When I arrived as a student here in 1975, I had never ventured far from the United States. My mind-opening studies in European cultural history soon took me to France, where later I would live for some years. When I returned to Wesleyan as president, I had never been to Asia, but it wasn’t long before I was traveling to Japan, Korea and Vietnam with the Freeman family to help choose finalists for their scholarship program. In the last decade, I have traveled annually to China, often linking these trips with visits to Singapore, Hong Kong and India. Everywhere I go, there are Wesleyan contingents to welcome me. These can be alumni who graduated decades ago, or parents of current students eager to share how happy they are with the education their children are receiving in Middletown. And I’m always encouraged when I meet talented young high schoolers—whether in Mumbai, Seoul, Taipei or Shanghai—who have heard about what Wes has to offer and are so very eager to be accepted into its vibrant academic community. In the last year or so, Kari and I managed to sneak in a trip to Europe, and there too, I found excellent, well-prepared students imagining themselves as thriving participants in Wesleyan’s brave, creative endeavors.

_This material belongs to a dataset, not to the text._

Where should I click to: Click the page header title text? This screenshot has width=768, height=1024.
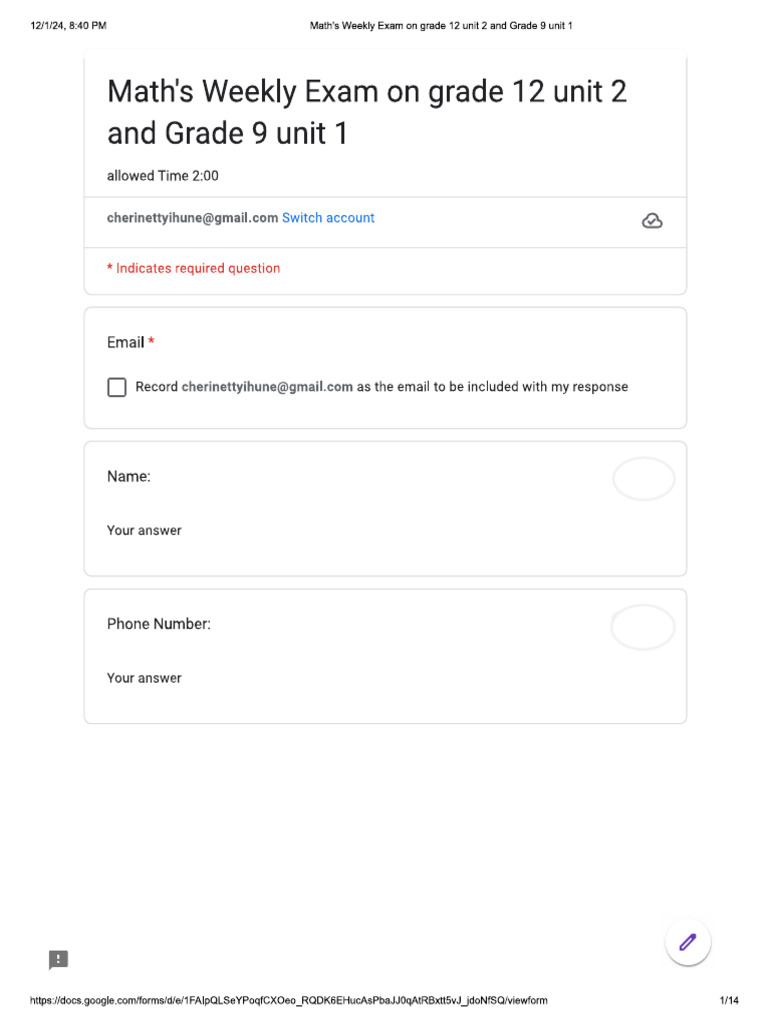click(x=441, y=26)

Of course, Wes has been plugged into the wider world for a long time. More than once I’ve heard the story of Professor Dick Winslow going to see President Vic Butterfield to ask about expanding the music department beyond the canonical Western works. With a green light from South College, the beloved music professor went forth and returned with the seeds of what soon grew into one of the great ethnomusicology programs in the world. Today, the South Indian music and dance program is the envy of many in the field—even in South Asia!—and the gamelan orchestra continues to attract devotees from around the campus and around the world. I remember asking for African drumming on the day of my inauguration because for me those beats provided some of the most memorable rhythms of my undergraduate years. Today, Korean and Japanese drumming are popular among students, some of whom play to great fanfare for graduating classes at Commencement.

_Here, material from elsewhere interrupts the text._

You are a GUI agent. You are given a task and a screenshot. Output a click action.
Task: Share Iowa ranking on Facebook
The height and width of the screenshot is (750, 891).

The danger of listing examples like this is that I’m bound to leave something out. The still-new Fries Center for Global Studies helps coordinate many of the myriad ways that Wesleyan is connected with the world—including, of course, the curriculum. I have met with a number of Wesleyans engaged with refugees, like Ahmed Badr ’20, featured in this issue of the magazine. Some have been doing the work for decades, and others are just beginning to engage through study abroad programs or internships. I like to say that my friends Jessica Posner ’09 and Kennedy Odede ’12 (on the cover of this issue) grew up together on this campus, and now they have inspired thousands around the globe. Sophie Zinser ’16, who was a student of Kari’s in the College of Letters, helped start the Wesleyan Refugee Project while an undergraduate and then found fellowships to continue her work in Amman; this year she is in Beijing as a Schwarzman Scholar. Borders don’t confine an inquisitive mind, a compassionate heart and a courageous spirit!
Over the last decade or so we have more or less doubled the percentage of international students on campus in Middletown. Many come from East and South Asia, but we also are welcoming more students from Africa, South America and the Middle East. The world is coming to us!

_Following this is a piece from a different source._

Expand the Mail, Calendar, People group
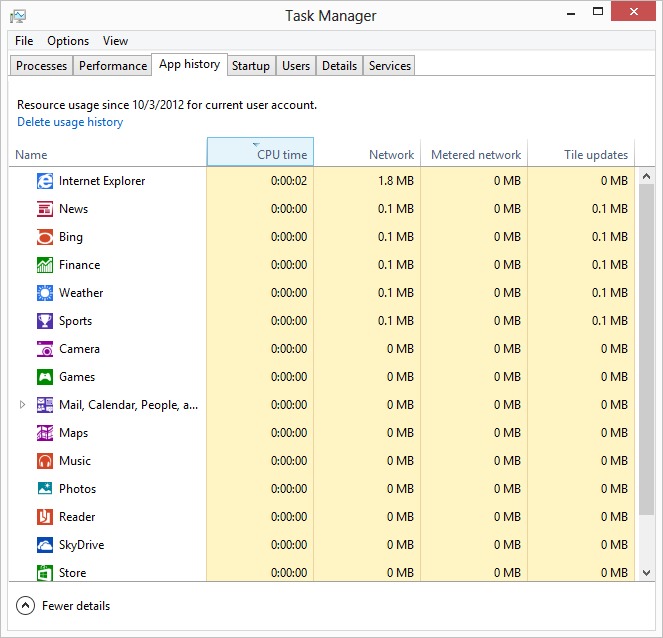 (x=23, y=405)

And Wesleyan graduates go out into the world, taking with them what they have learned in studying and living together. In some places, they may find a resurgence of reactionary resentment and bitter nationalism, but I am confident that Wesleyan students are prepared to deal with that too. They have experienced the power of an education that refuses to be diminished by borders—be they those that isolate disciplines or those that block human connection.
How lucky we are to be at Wesleyan when we are so open to—and engaged with—the wider world!